**Available records:**
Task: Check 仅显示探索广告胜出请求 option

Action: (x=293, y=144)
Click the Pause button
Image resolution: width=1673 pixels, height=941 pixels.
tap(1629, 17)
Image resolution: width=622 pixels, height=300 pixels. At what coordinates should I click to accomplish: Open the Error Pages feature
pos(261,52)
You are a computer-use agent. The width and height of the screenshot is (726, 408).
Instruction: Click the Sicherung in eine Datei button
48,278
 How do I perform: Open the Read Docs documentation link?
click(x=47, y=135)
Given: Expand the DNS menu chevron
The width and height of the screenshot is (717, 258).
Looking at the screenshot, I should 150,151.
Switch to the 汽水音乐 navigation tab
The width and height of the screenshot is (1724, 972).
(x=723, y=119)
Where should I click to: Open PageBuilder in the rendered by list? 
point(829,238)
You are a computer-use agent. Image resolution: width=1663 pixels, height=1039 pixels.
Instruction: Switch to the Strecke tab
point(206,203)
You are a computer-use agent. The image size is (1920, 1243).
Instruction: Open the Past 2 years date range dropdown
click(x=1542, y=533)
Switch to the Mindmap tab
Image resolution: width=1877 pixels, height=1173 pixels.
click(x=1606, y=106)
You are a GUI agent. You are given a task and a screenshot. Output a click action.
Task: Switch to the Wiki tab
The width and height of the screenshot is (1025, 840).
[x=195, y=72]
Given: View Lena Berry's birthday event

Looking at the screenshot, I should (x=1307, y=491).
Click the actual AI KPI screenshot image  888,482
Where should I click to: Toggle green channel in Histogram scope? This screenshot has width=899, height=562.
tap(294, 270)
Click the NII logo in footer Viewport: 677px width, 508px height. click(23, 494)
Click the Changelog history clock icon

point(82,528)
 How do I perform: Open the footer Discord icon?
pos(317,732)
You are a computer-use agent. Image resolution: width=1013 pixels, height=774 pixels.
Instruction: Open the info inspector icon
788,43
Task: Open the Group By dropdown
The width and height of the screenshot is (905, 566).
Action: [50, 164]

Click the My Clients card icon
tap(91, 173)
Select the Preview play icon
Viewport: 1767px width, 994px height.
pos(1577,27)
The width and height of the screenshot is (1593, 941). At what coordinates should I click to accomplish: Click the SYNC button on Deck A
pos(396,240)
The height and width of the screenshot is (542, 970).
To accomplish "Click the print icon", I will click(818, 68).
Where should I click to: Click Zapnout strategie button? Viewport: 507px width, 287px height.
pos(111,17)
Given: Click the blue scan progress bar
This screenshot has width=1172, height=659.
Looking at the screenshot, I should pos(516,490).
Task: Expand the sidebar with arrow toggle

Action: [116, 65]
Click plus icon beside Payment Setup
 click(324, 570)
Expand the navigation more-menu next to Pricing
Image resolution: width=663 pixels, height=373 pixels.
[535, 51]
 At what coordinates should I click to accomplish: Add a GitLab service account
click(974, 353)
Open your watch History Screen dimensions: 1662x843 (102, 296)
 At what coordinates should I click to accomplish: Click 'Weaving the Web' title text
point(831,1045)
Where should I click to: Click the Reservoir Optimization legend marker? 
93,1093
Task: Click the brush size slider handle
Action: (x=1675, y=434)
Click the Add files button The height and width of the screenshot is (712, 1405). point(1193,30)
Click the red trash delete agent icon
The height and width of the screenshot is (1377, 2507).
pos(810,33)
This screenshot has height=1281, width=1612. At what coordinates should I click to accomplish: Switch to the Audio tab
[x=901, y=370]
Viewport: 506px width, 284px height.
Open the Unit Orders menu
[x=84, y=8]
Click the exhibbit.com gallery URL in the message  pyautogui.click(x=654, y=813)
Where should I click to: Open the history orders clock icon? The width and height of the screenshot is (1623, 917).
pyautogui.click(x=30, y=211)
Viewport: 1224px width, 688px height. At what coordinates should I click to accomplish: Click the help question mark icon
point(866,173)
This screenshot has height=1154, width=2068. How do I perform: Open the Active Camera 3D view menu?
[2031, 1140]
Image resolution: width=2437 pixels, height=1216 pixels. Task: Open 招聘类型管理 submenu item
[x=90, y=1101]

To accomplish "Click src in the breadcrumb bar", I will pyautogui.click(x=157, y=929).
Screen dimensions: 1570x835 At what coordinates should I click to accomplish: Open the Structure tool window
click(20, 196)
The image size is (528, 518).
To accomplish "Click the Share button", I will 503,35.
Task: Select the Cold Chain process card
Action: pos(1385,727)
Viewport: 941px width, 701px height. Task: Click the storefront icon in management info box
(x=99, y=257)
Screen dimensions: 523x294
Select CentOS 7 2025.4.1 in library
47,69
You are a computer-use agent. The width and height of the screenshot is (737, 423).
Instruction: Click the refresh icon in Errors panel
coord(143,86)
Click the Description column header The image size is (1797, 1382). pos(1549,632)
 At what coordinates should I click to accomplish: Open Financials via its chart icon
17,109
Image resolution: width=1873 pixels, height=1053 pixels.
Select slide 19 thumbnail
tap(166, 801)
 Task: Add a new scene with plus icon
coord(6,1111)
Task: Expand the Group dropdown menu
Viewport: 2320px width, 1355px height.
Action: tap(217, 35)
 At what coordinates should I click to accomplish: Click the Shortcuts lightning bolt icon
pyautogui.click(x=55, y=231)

**What the task asks:** Reproduce the material above in full, exactly.

**Response:**
Task: Check 仅显示探索广告胜出请求 option

Action: (x=293, y=144)
Click the Pause button
Image resolution: width=1673 pixels, height=941 pixels.
tap(1629, 17)
Image resolution: width=622 pixels, height=300 pixels. At what coordinates should I click to accomplish: Open the Error Pages feature
pos(261,52)
You are a computer-use agent. The width and height of the screenshot is (726, 408).
Instruction: Click the Sicherung in eine Datei button
48,278
 How do I perform: Open the Read Docs documentation link?
click(x=47, y=135)
Given: Expand the DNS menu chevron
The width and height of the screenshot is (717, 258).
Looking at the screenshot, I should 150,151.
Switch to the 汽水音乐 navigation tab
The width and height of the screenshot is (1724, 972).
(x=723, y=119)
Where should I click to: Open PageBuilder in the rendered by list? 
point(829,238)
You are a computer-use agent. Image resolution: width=1663 pixels, height=1039 pixels.
Instruction: Switch to the Strecke tab
point(206,203)
You are a computer-use agent. The image size is (1920, 1243).
Instruction: Open the Past 2 years date range dropdown
click(x=1542, y=533)
Switch to the Mindmap tab
Image resolution: width=1877 pixels, height=1173 pixels.
click(x=1606, y=106)
You are a GUI agent. You are given a task and a screenshot. Output a click action.
Task: Switch to the Wiki tab
The width and height of the screenshot is (1025, 840).
[x=195, y=72]
Given: View Lena Berry's birthday event

Looking at the screenshot, I should (x=1307, y=491).
Click the actual AI KPI screenshot image  888,482
Where should I click to: Toggle green channel in Histogram scope? This screenshot has width=899, height=562.
tap(294, 270)
Click the NII logo in footer Viewport: 677px width, 508px height. click(23, 494)
Click the Changelog history clock icon

point(82,528)
 How do I perform: Open the footer Discord icon?
pos(317,732)
You are a computer-use agent. Image resolution: width=1013 pixels, height=774 pixels.
Instruction: Open the info inspector icon
788,43
Task: Open the Group By dropdown
The width and height of the screenshot is (905, 566).
Action: [50, 164]

Click the My Clients card icon
tap(91, 173)
Select the Preview play icon
Viewport: 1767px width, 994px height.
pos(1577,27)
The width and height of the screenshot is (1593, 941). At what coordinates should I click to accomplish: Click the SYNC button on Deck A
pos(396,240)
The height and width of the screenshot is (542, 970).
To accomplish "Click the print icon", I will click(818, 68).
Where should I click to: Click Zapnout strategie button? Viewport: 507px width, 287px height.
pos(111,17)
Given: Click the blue scan progress bar
This screenshot has width=1172, height=659.
Looking at the screenshot, I should pos(516,490).
Task: Expand the sidebar with arrow toggle

Action: [116, 65]
Click plus icon beside Payment Setup
 click(324, 570)
Expand the navigation more-menu next to Pricing
Image resolution: width=663 pixels, height=373 pixels.
[535, 51]
 At what coordinates should I click to accomplish: Add a GitLab service account
click(974, 353)
Open your watch History Screen dimensions: 1662x843 (102, 296)
 At what coordinates should I click to accomplish: Click 'Weaving the Web' title text
point(831,1045)
Where should I click to: Click the Reservoir Optimization legend marker? 
93,1093
Task: Click the brush size slider handle
Action: (x=1675, y=434)
Click the Add files button The height and width of the screenshot is (712, 1405). point(1193,30)
Click the red trash delete agent icon
The height and width of the screenshot is (1377, 2507).
pos(810,33)
This screenshot has height=1281, width=1612. At what coordinates should I click to accomplish: Switch to the Audio tab
[x=901, y=370]
Viewport: 506px width, 284px height.
Open the Unit Orders menu
[x=84, y=8]
Click the exhibbit.com gallery URL in the message  pyautogui.click(x=654, y=813)
Where should I click to: Open the history orders clock icon? The width and height of the screenshot is (1623, 917).
pyautogui.click(x=30, y=211)
Viewport: 1224px width, 688px height. At what coordinates should I click to accomplish: Click the help question mark icon
point(866,173)
This screenshot has height=1154, width=2068. How do I perform: Open the Active Camera 3D view menu?
[2031, 1140]
Image resolution: width=2437 pixels, height=1216 pixels. Task: Open 招聘类型管理 submenu item
[x=90, y=1101]

To accomplish "Click src in the breadcrumb bar", I will pyautogui.click(x=157, y=929).
Screen dimensions: 1570x835 At what coordinates should I click to accomplish: Open the Structure tool window
click(20, 196)
The image size is (528, 518).
To accomplish "Click the Share button", I will 503,35.
Task: Select the Cold Chain process card
Action: pos(1385,727)
Viewport: 941px width, 701px height. Task: Click the storefront icon in management info box
(x=99, y=257)
Screen dimensions: 523x294
Select CentOS 7 2025.4.1 in library
47,69
You are a computer-use agent. The width and height of the screenshot is (737, 423).
Instruction: Click the refresh icon in Errors panel
coord(143,86)
Click the Description column header The image size is (1797, 1382). pos(1549,632)
 At what coordinates should I click to accomplish: Open Financials via its chart icon
17,109
Image resolution: width=1873 pixels, height=1053 pixels.
Select slide 19 thumbnail
tap(166, 801)
 Task: Add a new scene with plus icon
coord(6,1111)
Task: Expand the Group dropdown menu
Viewport: 2320px width, 1355px height.
Action: tap(217, 35)
 At what coordinates should I click to accomplish: Click the Shortcuts lightning bolt icon
pyautogui.click(x=55, y=231)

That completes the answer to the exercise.